Wietse Venema's tcpwrappers is mostly used for controlling access to services run from inetd or your local equivalent, where you are not expecting high performance or high load. However, it can be built as a library that you link your daemon against, and some daemons are.

(At least on Linux, both OpenSSH and the portmapper are built this way.)

It turns out that there is a small drawback to using tcpwrappers this way in some sorts of high-performance applications, specifically in application where you expect a lot of connections or want to be able to dispatch connections very fast. The drawback is this:

Tcpwrappers does no caching of the hosts.allow and hosts.deny files.

Every time you call the tcpwrappers routines to check for host access, they open, read, and parse the files completely from scratch. If your files are small, this doesn't matter, but if they're large, you may be burning more CPU time on this than you expect.

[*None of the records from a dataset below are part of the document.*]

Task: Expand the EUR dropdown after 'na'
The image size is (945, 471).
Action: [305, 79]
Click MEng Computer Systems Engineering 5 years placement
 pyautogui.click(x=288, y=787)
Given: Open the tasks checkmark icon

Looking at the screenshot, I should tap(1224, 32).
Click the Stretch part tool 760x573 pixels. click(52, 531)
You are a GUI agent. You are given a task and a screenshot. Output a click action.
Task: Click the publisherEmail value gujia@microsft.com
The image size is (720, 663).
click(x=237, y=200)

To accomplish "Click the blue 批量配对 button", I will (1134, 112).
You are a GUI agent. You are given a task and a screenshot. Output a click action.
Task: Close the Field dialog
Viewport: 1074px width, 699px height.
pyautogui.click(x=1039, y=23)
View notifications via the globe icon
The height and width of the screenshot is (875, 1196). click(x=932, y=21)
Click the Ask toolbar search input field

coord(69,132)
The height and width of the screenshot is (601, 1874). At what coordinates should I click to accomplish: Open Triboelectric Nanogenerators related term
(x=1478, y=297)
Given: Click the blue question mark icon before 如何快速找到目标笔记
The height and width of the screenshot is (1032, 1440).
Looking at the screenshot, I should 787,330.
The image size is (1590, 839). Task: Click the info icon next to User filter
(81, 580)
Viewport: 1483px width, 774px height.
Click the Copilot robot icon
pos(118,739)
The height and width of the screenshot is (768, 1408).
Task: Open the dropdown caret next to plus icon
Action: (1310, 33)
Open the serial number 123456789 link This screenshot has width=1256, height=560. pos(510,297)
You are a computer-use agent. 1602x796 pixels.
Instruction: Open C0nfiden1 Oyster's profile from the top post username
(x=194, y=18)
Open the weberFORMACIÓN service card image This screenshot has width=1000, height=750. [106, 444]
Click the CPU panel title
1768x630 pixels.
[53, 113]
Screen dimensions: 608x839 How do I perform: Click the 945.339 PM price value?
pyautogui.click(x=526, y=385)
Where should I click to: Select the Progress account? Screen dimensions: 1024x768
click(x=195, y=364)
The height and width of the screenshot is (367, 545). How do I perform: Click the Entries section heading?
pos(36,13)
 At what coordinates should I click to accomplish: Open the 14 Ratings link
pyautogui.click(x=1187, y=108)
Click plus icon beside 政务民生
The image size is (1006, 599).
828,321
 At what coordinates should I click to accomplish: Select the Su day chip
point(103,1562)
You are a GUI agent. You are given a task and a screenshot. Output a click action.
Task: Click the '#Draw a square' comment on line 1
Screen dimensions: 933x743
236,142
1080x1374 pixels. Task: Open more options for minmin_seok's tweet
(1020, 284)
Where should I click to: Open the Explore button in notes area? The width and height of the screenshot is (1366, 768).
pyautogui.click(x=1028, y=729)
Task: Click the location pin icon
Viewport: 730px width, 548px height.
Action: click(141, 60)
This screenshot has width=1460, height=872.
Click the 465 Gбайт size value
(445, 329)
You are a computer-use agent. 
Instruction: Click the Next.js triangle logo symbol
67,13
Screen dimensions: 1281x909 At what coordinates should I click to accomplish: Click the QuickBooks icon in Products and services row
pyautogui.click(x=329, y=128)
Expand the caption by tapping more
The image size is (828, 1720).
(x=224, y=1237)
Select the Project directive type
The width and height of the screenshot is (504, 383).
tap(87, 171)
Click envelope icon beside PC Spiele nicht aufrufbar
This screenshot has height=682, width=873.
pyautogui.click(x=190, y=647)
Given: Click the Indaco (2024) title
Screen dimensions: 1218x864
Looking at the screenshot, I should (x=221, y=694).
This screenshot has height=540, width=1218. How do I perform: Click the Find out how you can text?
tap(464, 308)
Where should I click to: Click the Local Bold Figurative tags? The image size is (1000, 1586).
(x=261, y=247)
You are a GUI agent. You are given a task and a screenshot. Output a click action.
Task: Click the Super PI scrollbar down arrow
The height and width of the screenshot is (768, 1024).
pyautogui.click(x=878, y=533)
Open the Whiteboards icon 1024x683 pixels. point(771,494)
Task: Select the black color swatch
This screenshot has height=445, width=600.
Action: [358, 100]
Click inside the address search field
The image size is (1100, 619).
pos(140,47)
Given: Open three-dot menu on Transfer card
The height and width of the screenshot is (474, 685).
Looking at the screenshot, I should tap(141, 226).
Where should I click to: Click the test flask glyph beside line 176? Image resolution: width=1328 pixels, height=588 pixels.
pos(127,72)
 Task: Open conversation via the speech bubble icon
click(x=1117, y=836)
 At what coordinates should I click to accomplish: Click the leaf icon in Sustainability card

(You're very unlikely to be hit with disk IO for reading the files; if you're getting any sort of connection volume they'll be in the filesystem cache.)

One useful thing to know for best performance is that tcpwrappers deals with the files strictly a line at a time (instead of parsing the entire file, then evaluating the parsed rules). This implies that it's worth putting the rules for the most common cases first if you have big files.

(Big hosts.allow and hosts.deny are probably uncommon, but I once had a hosts.deny file that was over 4,000 lines long. That was admittedly a special case, and eventually got replaced with better technology.)